→ PROBLEM REQUIREMENTS
Copy the material from the line containing "You are a computer-use agent. Screen dimensions: 1456x819" through the end, renaming "cursor" to "pointer" and leaving everything else as it is.

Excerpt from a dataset
* BEGIN *

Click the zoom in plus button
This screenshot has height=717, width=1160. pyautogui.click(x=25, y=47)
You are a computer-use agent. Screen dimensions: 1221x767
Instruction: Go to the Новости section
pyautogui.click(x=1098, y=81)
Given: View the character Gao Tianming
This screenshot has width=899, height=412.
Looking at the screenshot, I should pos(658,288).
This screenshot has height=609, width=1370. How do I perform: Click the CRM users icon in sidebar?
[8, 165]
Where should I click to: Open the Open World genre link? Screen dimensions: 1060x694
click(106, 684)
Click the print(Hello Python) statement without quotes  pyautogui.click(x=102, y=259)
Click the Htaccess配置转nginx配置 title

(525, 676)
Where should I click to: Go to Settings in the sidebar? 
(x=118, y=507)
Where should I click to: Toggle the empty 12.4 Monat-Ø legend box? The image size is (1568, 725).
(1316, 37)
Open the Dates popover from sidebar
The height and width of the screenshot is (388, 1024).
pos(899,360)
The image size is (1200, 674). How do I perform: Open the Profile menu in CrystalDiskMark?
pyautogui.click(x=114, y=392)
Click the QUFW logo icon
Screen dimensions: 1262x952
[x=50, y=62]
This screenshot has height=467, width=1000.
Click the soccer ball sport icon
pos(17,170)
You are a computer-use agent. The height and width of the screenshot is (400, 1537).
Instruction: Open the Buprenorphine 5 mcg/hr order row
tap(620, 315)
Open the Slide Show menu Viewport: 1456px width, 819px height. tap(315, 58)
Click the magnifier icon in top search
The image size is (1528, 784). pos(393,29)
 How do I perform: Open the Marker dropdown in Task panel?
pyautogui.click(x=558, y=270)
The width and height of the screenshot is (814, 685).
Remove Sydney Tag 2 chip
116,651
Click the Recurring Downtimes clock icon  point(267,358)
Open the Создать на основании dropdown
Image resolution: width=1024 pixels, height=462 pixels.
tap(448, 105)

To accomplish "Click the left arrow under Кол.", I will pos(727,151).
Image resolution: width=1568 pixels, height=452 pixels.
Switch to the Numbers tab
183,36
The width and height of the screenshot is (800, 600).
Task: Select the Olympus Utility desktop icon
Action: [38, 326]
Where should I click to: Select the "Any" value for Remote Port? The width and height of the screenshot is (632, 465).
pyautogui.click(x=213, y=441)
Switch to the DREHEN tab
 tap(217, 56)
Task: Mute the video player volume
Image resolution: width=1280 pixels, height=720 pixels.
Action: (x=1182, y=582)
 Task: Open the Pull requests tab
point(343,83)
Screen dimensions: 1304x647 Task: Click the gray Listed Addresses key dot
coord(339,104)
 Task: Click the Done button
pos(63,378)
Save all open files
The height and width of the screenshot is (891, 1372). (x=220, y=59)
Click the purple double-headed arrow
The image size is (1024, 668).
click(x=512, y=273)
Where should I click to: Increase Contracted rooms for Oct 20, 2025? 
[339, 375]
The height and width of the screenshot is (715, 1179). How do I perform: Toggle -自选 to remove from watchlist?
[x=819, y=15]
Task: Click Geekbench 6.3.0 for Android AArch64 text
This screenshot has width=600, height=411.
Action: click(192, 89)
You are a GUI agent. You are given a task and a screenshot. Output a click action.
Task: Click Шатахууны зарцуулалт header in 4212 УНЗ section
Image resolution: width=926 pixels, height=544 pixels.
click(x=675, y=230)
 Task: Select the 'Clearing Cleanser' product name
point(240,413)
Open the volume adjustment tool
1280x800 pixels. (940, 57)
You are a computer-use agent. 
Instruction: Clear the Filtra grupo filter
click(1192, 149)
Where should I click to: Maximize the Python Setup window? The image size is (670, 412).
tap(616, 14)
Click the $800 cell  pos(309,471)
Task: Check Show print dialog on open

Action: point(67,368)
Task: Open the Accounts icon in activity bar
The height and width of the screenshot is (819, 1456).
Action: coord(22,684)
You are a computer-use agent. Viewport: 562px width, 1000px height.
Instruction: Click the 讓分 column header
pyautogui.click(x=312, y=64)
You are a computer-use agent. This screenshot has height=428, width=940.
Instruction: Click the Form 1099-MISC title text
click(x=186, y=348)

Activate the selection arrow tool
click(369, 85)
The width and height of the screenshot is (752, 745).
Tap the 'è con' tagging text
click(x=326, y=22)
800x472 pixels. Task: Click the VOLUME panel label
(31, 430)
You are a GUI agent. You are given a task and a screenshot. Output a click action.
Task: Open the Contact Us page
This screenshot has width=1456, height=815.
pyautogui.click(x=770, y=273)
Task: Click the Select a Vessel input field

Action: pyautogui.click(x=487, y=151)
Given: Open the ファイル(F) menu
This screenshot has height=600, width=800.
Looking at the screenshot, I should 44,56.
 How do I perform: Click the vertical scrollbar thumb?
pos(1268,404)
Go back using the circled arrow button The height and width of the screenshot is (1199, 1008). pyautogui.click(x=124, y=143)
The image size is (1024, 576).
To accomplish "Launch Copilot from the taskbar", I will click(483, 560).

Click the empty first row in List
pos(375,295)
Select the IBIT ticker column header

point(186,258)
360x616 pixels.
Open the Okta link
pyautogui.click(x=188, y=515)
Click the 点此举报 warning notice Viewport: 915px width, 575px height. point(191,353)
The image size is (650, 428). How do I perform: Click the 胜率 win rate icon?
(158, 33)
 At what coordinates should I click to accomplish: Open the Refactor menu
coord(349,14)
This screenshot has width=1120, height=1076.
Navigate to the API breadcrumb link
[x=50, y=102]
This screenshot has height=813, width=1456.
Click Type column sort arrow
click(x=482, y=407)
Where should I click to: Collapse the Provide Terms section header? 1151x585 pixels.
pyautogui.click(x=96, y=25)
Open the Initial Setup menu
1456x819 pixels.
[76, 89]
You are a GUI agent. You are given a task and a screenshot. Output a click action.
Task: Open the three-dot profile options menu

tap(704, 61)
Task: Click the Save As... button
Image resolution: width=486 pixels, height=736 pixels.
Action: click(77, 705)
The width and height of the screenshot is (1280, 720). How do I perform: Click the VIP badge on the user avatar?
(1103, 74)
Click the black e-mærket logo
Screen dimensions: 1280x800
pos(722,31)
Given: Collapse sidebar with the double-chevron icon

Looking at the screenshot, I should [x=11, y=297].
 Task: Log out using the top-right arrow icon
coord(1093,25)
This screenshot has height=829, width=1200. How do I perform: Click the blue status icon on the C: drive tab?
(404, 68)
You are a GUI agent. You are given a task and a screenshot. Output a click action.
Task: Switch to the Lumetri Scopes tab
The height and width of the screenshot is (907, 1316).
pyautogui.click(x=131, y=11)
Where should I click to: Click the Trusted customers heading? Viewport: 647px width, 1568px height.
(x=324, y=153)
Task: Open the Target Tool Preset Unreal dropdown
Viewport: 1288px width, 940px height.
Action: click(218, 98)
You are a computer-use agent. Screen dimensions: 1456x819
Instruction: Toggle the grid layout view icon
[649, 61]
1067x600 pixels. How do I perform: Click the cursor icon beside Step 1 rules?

* END *

→ EXERCISE OUTPUT
You are a computer-use agent. Screen dimensions: 1456x819
Instruction: Toggle the grid layout view icon
[649, 61]
1067x600 pixels. How do I perform: Click the pointer icon beside Step 1 rules?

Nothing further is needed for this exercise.